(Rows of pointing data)

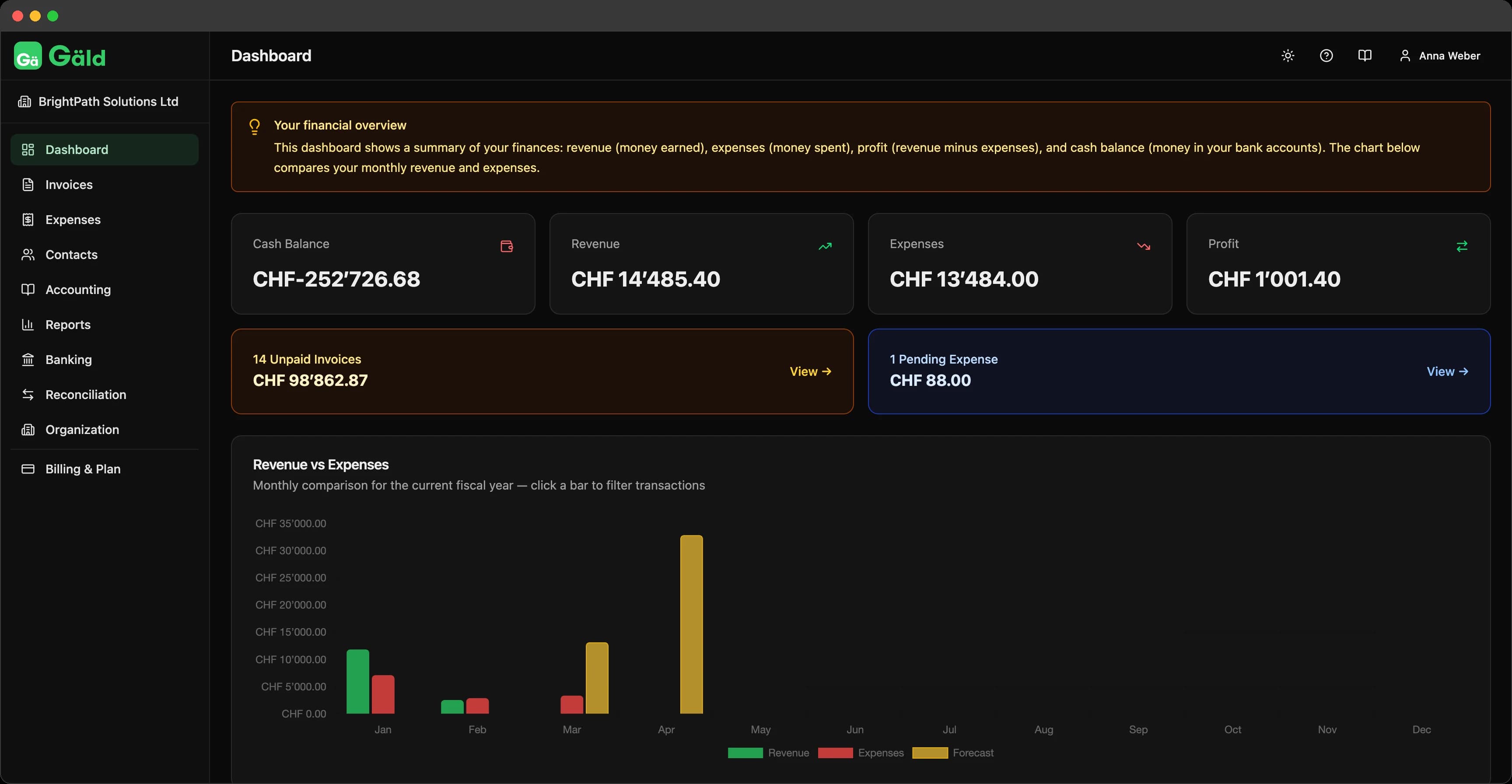Viewport: 1512px width, 784px height.
Task: Select the Reports bar-chart icon
Action: pos(29,325)
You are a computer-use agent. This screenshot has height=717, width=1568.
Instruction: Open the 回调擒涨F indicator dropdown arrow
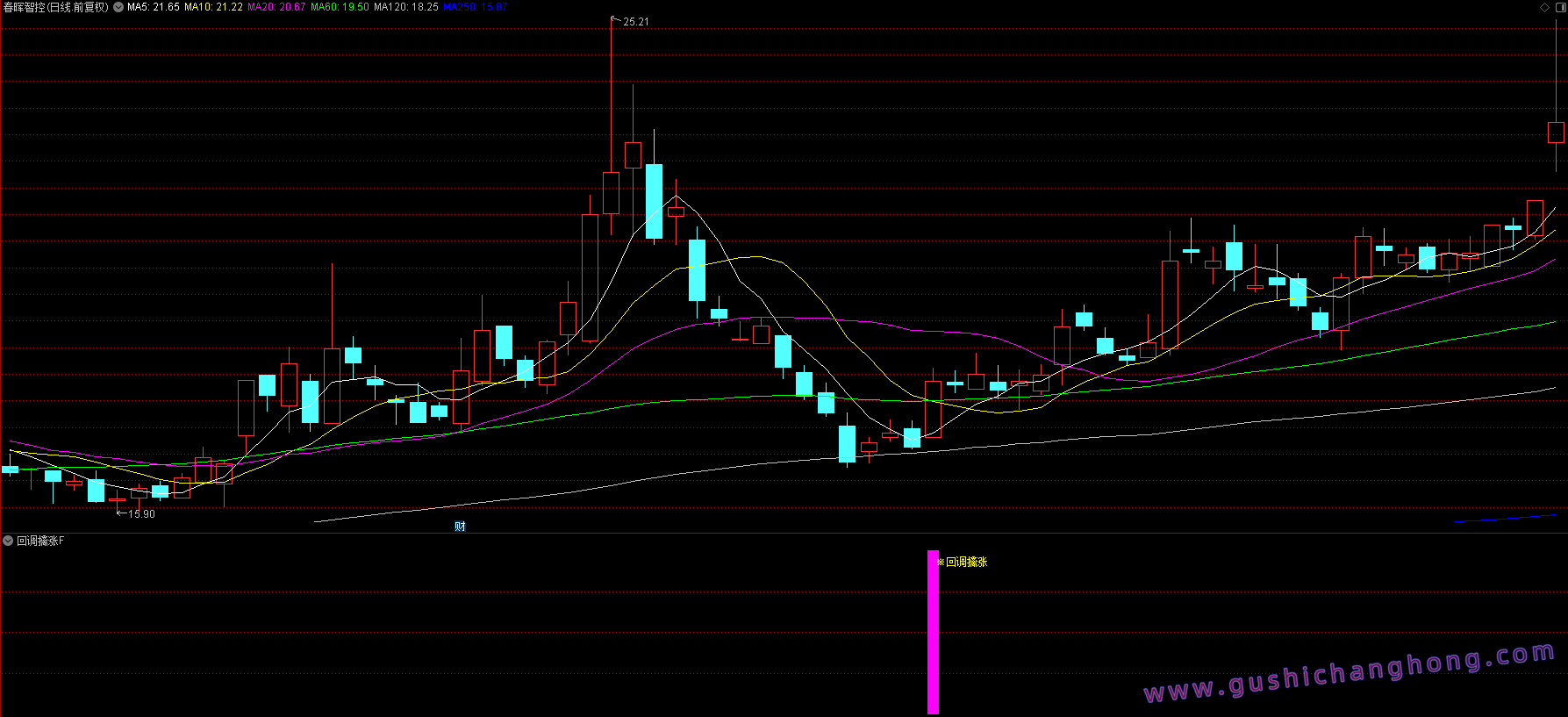point(8,541)
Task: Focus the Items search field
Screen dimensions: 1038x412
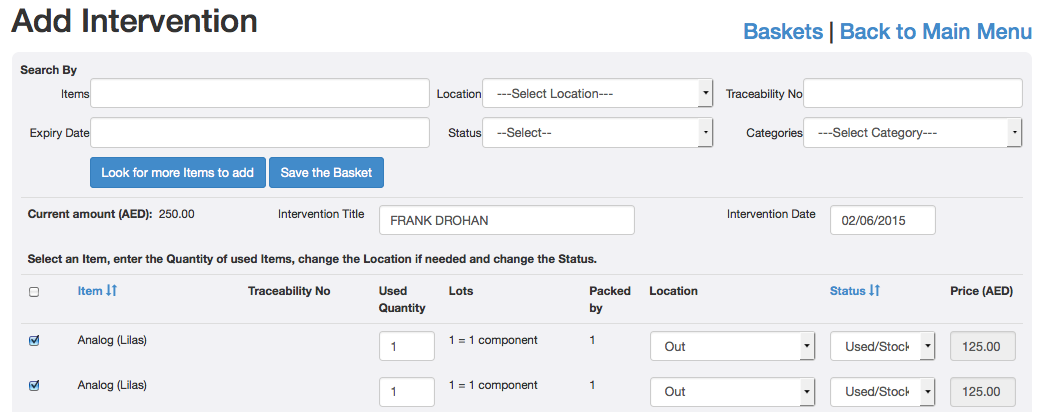Action: click(260, 94)
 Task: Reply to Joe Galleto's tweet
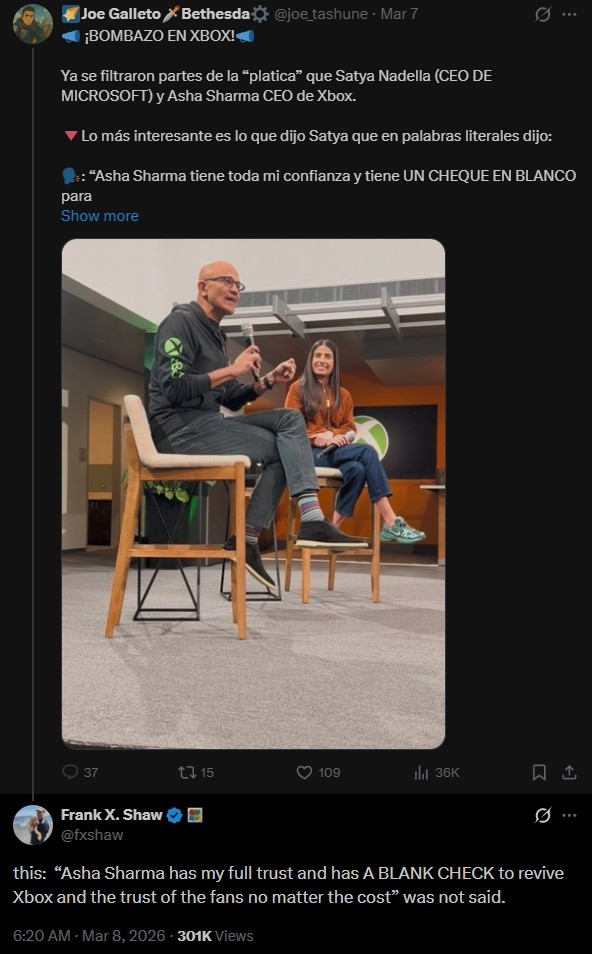click(70, 772)
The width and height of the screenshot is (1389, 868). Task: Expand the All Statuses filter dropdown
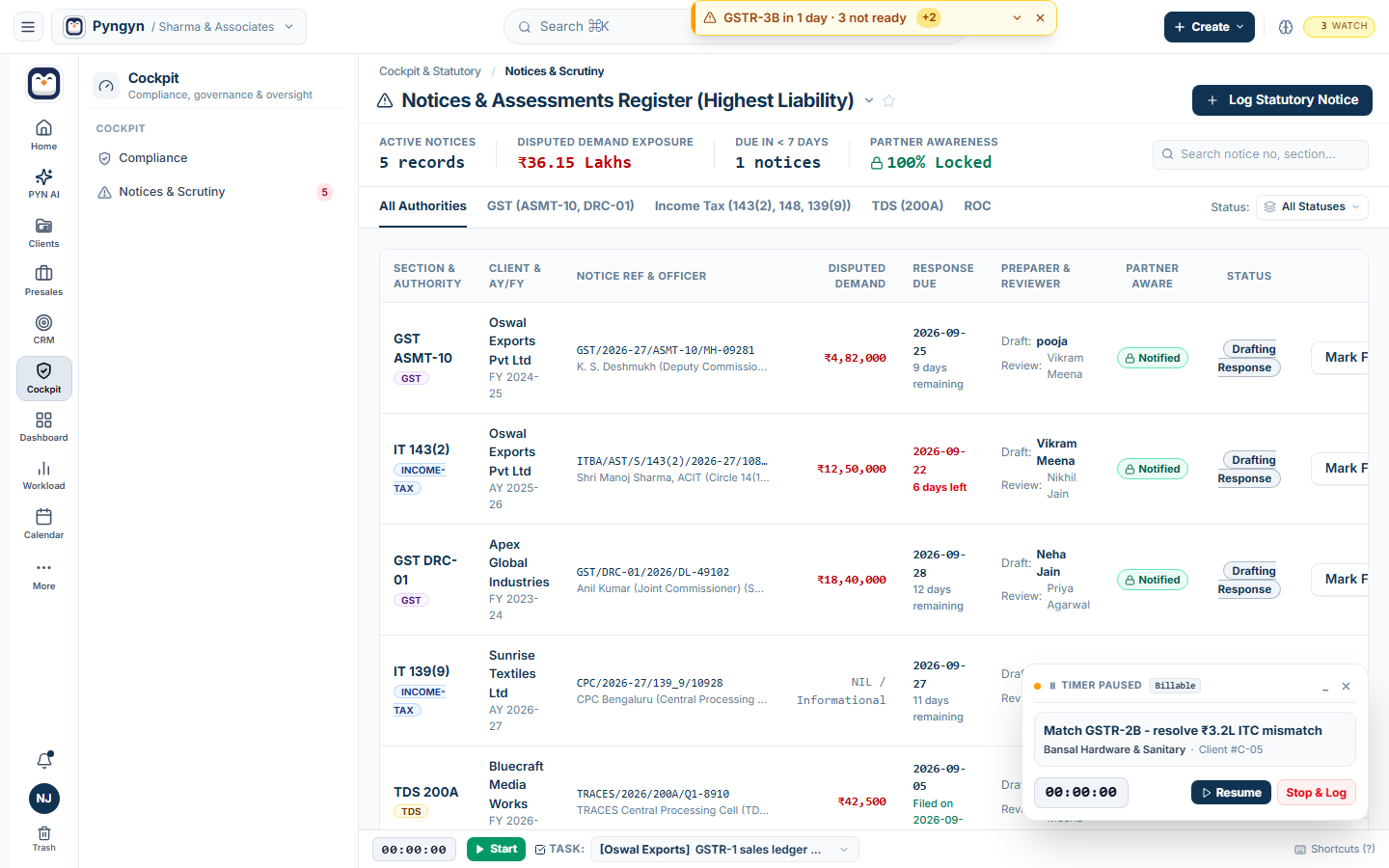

Exercise requirements >> Identify and copy every line of the material above that contains the word "Task", treating uppercase and lowercase letters as different.

Answer for this exercise >>
Task: Select the Reports bar-chart icon
Task: Focus the Items search field
 Task: Reply to Joe Galleto's tweet
The width and height of the screenshot is (1389, 868). Task: Expand the All Statuses filter dropdown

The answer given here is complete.